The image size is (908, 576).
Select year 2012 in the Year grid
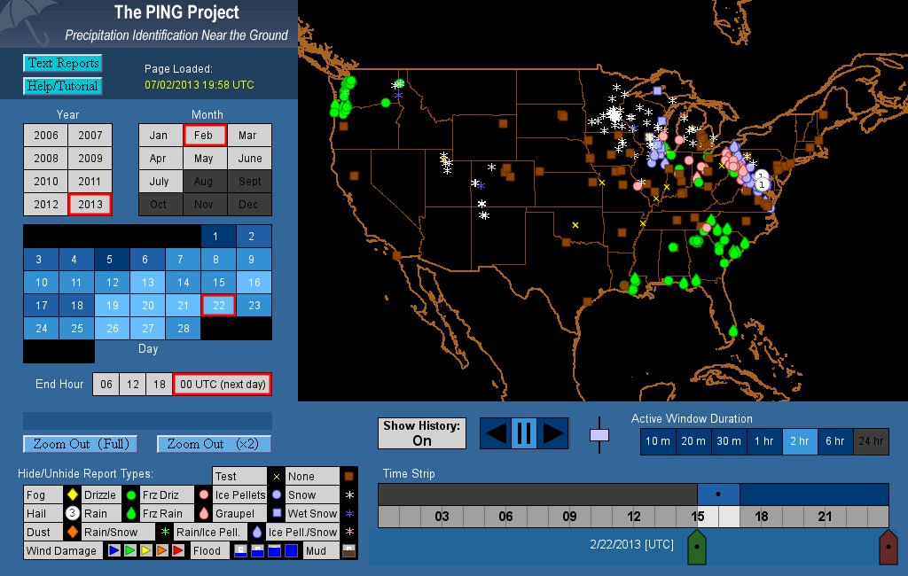click(x=46, y=204)
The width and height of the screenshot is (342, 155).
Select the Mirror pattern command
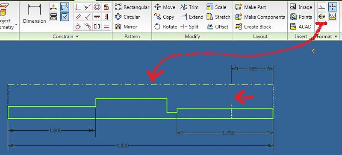tap(126, 26)
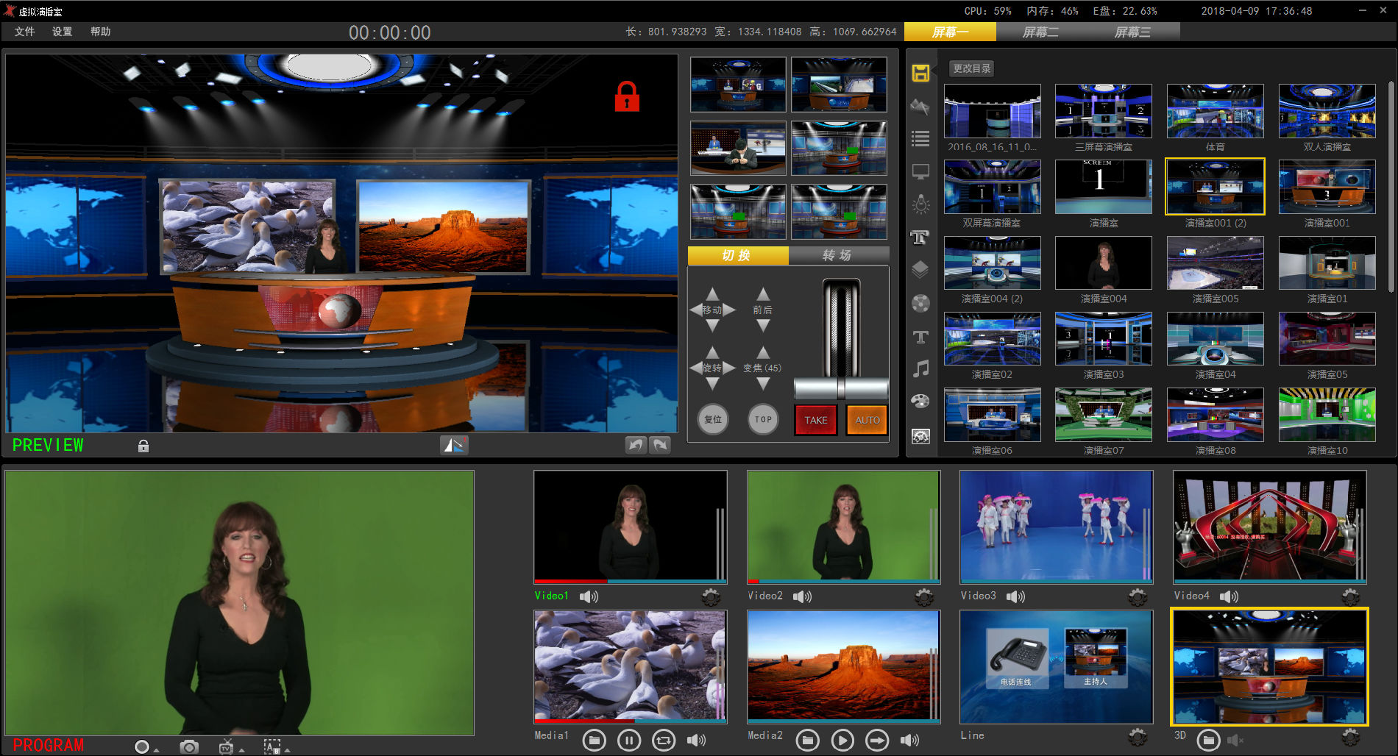Toggle loop mode for Media1
The image size is (1398, 756).
point(664,740)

# [Exercise instructions]
The answer must be an exact copy of the records, with no images in it.

# [Your solution]
The image size is (908, 576).
Select year 2012 in the Year grid
click(x=46, y=204)
The width and height of the screenshot is (342, 155).
Select the Mirror pattern command
tap(126, 26)
Toggle loop mode for Media1
The image size is (1398, 756).
point(664,740)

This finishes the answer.